Yes, you just to use set the Access-Control-Allow-Origin header on the API server like this: res.header("Access-Control-Allow-Origin", "*")

It would allow anyone to access the data, but you can add an API key if that turns out to be a problem.

sizzlemctwizzle commented 10 years ago

I would be interested in pitching in on this. I have a lot of front-end experience.

I'm doing this partly for a college course (and partly for fun) so I have deadlines that need to be met (see milestones). I'd like to wait until those first three milestones are met before deciding whether or not to go down this route (hence this issue's milestone).

Yes, you just to use set the Access-Control-Allow-Origin header on the API server

Wow. Didn't realize it was that simple. Thanks for the knowledge. I'll definitely use this when I get around to the API.

Edit: Changed a bunch of stuff as I was thinking.

nathanathan commented 10 years ago

By the way, I have some ideas that I was wondering if it would be possible to eventually dovetail into OpenUserJS.org

The main idea is to create a "command engine" where users can type in natural language queries to trigger scripts. Scripts would be annotated with trigger templates like "Where is {{place}}", so there wouldn't necessarily be any complicated NLP stuff involved.

The other aspect to it is using context annotations so that it's possible to create commands that are only meant to be used after other commands, or, like user scripts, on certain websites. I've written up a proposal for what I have in mind in greater detail here: https://github.com/nathanathan/ContextCommand/blob/master/README.md

sizzlemctwizzle commented 10 years ago

users can type in natural language queries

Personally I'm not a fan of natural languages.
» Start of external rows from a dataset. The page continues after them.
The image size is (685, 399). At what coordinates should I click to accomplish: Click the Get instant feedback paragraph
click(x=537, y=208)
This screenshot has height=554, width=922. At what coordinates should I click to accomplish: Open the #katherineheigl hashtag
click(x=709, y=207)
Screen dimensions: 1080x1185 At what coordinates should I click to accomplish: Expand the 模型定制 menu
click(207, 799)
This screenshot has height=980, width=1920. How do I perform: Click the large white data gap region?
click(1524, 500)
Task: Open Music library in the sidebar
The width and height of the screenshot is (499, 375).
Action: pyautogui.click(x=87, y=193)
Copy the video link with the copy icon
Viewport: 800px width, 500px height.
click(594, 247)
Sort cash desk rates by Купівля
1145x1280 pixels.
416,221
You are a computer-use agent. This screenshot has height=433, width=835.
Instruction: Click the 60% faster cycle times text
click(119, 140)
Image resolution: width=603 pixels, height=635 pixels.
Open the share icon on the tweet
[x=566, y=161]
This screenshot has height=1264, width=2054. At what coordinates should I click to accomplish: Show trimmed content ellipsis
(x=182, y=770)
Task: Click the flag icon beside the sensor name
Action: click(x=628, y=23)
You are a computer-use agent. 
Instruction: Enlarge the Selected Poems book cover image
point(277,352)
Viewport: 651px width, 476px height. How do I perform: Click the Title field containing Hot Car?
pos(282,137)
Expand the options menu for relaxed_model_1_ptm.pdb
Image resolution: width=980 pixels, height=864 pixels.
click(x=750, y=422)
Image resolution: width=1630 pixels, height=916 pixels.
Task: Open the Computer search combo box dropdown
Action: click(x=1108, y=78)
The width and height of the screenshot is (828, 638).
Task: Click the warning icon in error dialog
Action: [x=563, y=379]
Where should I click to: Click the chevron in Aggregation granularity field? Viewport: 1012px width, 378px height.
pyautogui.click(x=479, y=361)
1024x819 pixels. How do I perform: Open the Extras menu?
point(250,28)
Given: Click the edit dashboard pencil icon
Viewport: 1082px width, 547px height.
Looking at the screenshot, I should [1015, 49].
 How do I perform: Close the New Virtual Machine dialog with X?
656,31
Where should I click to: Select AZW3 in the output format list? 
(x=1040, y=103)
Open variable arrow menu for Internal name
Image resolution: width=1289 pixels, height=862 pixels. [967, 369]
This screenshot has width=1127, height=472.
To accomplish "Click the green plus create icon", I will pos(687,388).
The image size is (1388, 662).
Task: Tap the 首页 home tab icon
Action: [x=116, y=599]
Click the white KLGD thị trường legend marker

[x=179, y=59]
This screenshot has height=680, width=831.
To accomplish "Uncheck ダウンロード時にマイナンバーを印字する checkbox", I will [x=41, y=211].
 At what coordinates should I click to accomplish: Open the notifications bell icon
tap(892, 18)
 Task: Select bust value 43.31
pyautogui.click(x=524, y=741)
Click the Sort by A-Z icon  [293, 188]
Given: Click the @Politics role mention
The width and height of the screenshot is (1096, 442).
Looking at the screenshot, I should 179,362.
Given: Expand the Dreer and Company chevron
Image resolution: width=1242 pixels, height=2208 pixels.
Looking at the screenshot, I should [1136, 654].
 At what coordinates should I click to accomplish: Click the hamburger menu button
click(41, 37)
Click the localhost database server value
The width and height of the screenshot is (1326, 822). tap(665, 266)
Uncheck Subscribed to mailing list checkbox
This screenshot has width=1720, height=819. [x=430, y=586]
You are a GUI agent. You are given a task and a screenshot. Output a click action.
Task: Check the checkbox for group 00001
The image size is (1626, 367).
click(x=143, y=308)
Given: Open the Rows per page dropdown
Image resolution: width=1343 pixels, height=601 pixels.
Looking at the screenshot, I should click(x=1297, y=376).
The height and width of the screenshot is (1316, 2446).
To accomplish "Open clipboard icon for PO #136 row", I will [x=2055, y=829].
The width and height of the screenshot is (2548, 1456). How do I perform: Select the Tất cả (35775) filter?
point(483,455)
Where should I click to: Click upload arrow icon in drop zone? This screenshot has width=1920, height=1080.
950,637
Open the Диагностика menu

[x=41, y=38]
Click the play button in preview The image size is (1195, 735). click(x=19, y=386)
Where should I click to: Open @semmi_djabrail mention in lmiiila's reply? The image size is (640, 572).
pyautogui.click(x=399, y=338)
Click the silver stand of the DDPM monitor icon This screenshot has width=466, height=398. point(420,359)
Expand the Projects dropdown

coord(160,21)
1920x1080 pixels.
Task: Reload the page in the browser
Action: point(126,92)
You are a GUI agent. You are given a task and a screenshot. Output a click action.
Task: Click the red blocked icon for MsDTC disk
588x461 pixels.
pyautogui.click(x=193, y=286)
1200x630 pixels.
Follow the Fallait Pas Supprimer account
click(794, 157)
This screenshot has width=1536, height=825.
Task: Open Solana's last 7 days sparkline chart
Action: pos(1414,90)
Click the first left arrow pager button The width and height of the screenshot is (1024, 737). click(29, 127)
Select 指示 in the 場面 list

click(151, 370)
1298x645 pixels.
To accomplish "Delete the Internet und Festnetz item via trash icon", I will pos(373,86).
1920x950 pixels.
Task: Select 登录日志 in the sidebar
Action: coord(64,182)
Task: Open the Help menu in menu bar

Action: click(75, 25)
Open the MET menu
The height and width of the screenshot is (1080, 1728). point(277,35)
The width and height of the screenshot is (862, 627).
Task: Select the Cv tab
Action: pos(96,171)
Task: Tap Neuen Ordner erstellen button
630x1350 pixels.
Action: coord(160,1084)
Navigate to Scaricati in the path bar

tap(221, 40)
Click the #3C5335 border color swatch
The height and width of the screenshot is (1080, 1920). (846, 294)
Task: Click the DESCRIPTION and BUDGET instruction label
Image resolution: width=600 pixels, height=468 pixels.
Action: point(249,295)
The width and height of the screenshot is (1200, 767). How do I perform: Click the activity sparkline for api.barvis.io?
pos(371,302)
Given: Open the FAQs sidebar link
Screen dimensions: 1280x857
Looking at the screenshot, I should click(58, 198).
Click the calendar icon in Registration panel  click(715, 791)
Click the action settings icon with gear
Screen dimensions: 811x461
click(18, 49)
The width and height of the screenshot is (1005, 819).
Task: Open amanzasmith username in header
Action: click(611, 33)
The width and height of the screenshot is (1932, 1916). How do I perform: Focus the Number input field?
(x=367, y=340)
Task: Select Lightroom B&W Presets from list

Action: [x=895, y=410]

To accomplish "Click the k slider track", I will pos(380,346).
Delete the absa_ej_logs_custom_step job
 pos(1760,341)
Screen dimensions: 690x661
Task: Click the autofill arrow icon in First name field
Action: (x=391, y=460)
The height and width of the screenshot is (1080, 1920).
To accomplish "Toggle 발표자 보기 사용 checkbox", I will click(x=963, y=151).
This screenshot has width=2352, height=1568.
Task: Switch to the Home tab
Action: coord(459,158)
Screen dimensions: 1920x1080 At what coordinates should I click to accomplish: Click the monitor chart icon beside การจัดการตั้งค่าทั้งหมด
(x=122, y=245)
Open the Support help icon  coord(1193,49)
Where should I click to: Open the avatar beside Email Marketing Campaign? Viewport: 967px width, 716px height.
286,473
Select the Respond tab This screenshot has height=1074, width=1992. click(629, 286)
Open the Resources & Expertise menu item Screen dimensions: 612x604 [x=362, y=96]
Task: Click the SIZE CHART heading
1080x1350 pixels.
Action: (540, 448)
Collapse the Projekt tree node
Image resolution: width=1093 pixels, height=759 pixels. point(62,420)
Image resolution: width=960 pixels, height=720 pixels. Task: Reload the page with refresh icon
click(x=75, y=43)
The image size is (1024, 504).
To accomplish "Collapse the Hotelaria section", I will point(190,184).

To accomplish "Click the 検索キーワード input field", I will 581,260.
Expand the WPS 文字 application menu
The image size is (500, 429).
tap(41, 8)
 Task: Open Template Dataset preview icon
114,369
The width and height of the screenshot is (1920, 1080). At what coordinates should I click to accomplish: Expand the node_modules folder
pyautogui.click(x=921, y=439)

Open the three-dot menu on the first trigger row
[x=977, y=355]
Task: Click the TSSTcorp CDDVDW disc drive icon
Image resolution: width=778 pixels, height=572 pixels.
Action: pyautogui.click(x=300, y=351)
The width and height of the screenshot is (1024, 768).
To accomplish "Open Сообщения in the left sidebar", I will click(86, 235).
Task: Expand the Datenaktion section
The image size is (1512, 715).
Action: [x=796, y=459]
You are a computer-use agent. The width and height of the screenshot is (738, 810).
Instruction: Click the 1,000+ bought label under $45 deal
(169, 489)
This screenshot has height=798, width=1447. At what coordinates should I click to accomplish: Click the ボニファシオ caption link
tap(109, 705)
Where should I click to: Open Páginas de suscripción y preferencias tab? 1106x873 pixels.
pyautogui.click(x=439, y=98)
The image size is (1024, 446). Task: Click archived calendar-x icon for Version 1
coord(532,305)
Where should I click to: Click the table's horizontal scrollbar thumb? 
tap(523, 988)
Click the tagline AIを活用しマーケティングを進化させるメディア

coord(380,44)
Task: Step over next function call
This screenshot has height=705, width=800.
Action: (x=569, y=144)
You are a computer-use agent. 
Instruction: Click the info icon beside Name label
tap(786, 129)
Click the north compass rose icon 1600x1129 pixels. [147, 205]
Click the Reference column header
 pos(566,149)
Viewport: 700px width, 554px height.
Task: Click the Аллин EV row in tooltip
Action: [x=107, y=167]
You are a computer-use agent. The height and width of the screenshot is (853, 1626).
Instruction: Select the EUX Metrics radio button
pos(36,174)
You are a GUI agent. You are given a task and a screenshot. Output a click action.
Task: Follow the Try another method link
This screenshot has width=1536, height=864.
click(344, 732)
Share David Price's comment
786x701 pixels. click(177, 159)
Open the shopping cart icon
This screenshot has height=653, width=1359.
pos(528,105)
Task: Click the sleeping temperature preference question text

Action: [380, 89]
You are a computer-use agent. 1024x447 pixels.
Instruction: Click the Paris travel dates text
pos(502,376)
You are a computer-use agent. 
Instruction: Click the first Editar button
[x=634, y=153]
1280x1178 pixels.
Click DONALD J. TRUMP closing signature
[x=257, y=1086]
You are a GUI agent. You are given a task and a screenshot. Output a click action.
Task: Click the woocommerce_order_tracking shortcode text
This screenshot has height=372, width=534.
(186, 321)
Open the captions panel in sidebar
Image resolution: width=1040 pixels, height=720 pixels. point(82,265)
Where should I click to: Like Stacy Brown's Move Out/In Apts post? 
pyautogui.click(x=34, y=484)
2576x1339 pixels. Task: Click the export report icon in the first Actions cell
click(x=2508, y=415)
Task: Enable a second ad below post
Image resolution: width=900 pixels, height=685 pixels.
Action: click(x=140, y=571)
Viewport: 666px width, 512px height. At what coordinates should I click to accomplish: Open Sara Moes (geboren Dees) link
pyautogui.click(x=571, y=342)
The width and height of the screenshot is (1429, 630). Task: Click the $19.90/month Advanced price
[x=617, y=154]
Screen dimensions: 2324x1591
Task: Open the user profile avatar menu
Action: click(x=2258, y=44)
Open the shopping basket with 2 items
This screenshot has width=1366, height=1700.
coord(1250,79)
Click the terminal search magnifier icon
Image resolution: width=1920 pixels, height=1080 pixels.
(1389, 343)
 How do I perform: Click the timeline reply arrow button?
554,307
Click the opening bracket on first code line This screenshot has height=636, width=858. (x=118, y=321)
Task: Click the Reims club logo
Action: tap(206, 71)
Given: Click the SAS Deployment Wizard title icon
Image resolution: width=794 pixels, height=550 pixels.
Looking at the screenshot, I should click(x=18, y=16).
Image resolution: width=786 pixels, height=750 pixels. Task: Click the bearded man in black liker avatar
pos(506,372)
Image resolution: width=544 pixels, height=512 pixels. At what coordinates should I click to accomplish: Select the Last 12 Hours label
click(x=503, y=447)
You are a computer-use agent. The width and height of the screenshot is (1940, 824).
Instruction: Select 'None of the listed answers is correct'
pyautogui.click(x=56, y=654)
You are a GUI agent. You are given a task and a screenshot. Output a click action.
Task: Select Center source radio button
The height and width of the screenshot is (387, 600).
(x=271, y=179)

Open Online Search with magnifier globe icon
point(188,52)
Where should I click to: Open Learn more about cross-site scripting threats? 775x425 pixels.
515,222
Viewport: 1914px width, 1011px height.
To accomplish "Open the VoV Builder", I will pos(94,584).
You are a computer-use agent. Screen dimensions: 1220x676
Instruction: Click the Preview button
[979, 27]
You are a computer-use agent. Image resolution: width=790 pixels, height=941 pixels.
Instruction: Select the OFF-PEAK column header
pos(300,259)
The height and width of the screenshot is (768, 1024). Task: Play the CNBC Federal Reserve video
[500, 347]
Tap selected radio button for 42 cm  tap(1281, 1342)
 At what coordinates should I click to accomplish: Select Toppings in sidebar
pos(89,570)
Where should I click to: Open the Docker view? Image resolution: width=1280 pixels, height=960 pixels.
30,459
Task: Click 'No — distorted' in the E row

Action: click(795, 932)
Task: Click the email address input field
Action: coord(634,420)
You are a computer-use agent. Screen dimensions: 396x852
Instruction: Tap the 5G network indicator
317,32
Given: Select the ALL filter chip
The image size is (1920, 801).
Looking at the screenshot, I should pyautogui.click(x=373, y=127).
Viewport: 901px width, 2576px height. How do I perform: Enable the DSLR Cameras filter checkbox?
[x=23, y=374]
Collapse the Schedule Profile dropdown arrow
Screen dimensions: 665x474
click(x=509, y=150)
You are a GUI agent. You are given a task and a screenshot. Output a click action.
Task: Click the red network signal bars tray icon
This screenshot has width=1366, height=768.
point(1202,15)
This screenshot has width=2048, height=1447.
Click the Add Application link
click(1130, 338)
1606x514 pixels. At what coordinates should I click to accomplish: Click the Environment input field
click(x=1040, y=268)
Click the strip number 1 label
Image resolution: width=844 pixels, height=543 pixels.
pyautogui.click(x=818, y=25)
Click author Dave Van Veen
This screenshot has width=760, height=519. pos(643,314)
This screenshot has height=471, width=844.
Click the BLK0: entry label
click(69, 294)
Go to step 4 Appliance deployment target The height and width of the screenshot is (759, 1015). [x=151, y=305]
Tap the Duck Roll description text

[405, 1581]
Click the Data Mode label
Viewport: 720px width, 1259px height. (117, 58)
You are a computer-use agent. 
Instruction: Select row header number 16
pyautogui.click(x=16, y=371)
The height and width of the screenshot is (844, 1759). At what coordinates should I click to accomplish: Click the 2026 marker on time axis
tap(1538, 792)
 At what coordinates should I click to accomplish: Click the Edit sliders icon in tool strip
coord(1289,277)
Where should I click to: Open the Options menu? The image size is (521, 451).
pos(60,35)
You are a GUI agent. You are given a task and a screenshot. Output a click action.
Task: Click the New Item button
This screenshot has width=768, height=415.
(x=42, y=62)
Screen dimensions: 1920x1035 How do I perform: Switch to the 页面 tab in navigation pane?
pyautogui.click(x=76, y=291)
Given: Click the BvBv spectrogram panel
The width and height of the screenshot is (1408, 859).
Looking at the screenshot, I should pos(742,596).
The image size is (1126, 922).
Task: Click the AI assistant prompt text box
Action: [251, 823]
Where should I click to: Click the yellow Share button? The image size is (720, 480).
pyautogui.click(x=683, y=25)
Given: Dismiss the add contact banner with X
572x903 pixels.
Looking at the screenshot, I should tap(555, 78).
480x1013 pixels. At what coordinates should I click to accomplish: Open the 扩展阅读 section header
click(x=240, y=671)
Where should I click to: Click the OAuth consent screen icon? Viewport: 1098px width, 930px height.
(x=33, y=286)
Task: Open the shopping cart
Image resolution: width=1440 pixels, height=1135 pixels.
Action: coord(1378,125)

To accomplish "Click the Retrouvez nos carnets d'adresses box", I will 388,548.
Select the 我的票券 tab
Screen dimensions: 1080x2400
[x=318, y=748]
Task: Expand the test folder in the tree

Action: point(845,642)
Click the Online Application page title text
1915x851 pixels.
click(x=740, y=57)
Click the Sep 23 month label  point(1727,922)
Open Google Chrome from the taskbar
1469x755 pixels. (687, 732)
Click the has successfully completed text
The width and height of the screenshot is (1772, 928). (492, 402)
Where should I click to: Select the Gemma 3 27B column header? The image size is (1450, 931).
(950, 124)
I'd rather we communicate in C.

so there wouldn't necessarily be any complicated NLP stuff involved.

As long as it didn't involve NLP and has potential to improve the user experience, I'd be interested. However, the "triggers user script" part sounds like it goes beyond user script repo and into the browser extension territory. The extension could obviously be deeply tied into the site via API.

https://github.com/nathanathan/ContextCommand/blob/master/README.md

Looks interesting. I'll have to give that a read.